The French fairly worked us into practical knowledge of war at last; not that the officers of that gallant nation were themselves so greatly enlightened, as was generally supposed, or that they or their troops gained the battles fought—although I often, and especially at first, wondered they did not—but we had almost always to pay most dearly for victory, that is to say, for getting possession of the field of battle, which was sometimes all we had to boast of.

I may not, perhaps, appear to be borne out in the opinions I have ventured to give, by Lord Wellington's general orders after the battle of Talavera; I must, nevertheless, bring it before the reader to enable him to come to a right conclusion:—

"G.O. Talavera de la Reyna, 29th July, 1809.

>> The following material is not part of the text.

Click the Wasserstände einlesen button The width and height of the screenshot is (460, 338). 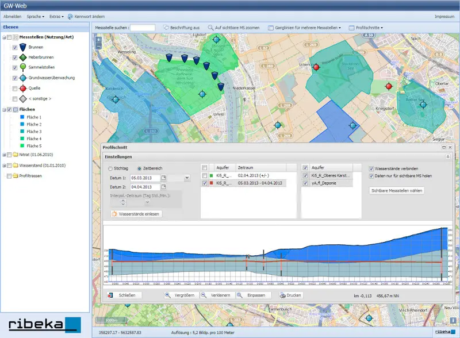(136, 214)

"No. 1. The Commander of the Forces returns his thanks to the officers and troops for their gallant conduct in the two trying days of yesterday and the day before, in which they have been engaged with, and beaten off the repeated attacks of an army infinitely superior in number.

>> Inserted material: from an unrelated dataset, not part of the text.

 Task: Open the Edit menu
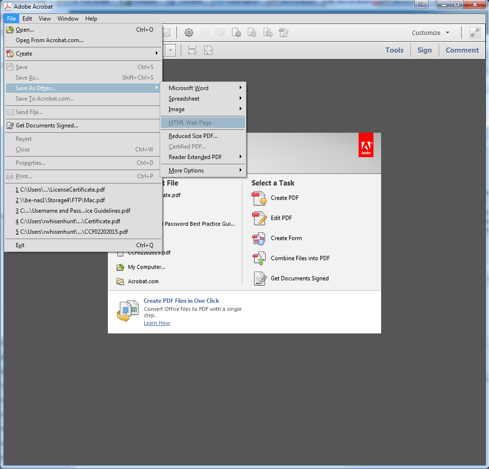point(27,19)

"He has particularly to request that Lieutenant-General Sherbrooke will accept his thanks for the assistance he has received from him, as well as from the manner in which he led on the infantry under his command to the charge of the bayonet. Major-General Hill, and Brigadier-General Alexander Campbell, are likewise entitled, in a particular manner, to the acknowledgments of the Commander of the Forces, for their gallantry and ability with which they maintained their posts against the attacks made upon them by the enemy.

"The Commander of the Forces has likewise to acknowledge the ability with which the late Major-General M'Kenzie (whose subsequent loss the Commander of the Forces laments,) withdrew the division under his command from the out-posts, in front of the enemy's army, on the 27th instant, as well as to Colonel Donkin for his conduct on that occasion.